*WHAT THE TASK REQUIRES*
Please write out, exactly as they appear, the line containing "The width and height of the screenshot is (2051, 1434)." and every line after it to the end of the records, and nothing more.

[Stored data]
- Opening Delimiter -

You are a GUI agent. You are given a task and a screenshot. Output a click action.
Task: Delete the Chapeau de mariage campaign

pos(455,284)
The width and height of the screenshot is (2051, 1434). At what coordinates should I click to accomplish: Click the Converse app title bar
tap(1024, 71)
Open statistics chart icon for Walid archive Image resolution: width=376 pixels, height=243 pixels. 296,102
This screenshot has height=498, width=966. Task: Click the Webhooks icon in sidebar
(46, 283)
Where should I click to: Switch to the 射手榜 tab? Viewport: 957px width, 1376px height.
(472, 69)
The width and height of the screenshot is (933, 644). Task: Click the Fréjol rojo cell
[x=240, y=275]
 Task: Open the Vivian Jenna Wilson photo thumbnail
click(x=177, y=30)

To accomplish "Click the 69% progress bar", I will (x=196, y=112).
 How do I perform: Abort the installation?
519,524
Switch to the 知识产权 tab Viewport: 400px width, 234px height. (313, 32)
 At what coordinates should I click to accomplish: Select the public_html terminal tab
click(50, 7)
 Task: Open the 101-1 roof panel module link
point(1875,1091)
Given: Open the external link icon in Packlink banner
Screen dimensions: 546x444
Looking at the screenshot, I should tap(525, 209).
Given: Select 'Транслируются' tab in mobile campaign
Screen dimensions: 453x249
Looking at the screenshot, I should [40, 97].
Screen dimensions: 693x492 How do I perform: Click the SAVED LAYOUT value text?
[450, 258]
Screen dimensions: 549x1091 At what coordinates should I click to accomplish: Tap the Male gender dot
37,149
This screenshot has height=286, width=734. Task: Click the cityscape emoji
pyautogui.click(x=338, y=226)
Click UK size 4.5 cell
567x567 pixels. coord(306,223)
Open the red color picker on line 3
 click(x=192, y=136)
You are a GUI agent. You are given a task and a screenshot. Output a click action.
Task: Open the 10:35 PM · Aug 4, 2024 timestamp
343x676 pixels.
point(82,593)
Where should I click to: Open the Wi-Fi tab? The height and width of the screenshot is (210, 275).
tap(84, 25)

- Closing Delimiter -

*TASK SOLUTION*
The width and height of the screenshot is (2051, 1434). At what coordinates should I click to accomplish: Click the Converse app title bar
tap(1024, 71)
Open statistics chart icon for Walid archive Image resolution: width=376 pixels, height=243 pixels. 296,102
This screenshot has height=498, width=966. Task: Click the Webhooks icon in sidebar
(46, 283)
Where should I click to: Switch to the 射手榜 tab? Viewport: 957px width, 1376px height.
(472, 69)
The width and height of the screenshot is (933, 644). Task: Click the Fréjol rojo cell
[x=240, y=275]
 Task: Open the Vivian Jenna Wilson photo thumbnail
click(x=177, y=30)

To accomplish "Click the 69% progress bar", I will (x=196, y=112).
 How do I perform: Abort the installation?
519,524
Switch to the 知识产权 tab Viewport: 400px width, 234px height. (313, 32)
 At what coordinates should I click to accomplish: Select the public_html terminal tab
click(50, 7)
 Task: Open the 101-1 roof panel module link
point(1875,1091)
Given: Open the external link icon in Packlink banner
Screen dimensions: 546x444
Looking at the screenshot, I should tap(525, 209).
Given: Select 'Транслируются' tab in mobile campaign
Screen dimensions: 453x249
Looking at the screenshot, I should [40, 97].
Screen dimensions: 693x492 How do I perform: Click the SAVED LAYOUT value text?
[450, 258]
Screen dimensions: 549x1091 At what coordinates should I click to accomplish: Tap the Male gender dot
37,149
This screenshot has height=286, width=734. Task: Click the cityscape emoji
pyautogui.click(x=338, y=226)
Click UK size 4.5 cell
567x567 pixels. coord(306,223)
Open the red color picker on line 3
 click(x=192, y=136)
You are a GUI agent. You are given a task and a screenshot. Output a click action.
Task: Open the 10:35 PM · Aug 4, 2024 timestamp
343x676 pixels.
point(82,593)
Where should I click to: Open the Wi-Fi tab? The height and width of the screenshot is (210, 275).
tap(84, 25)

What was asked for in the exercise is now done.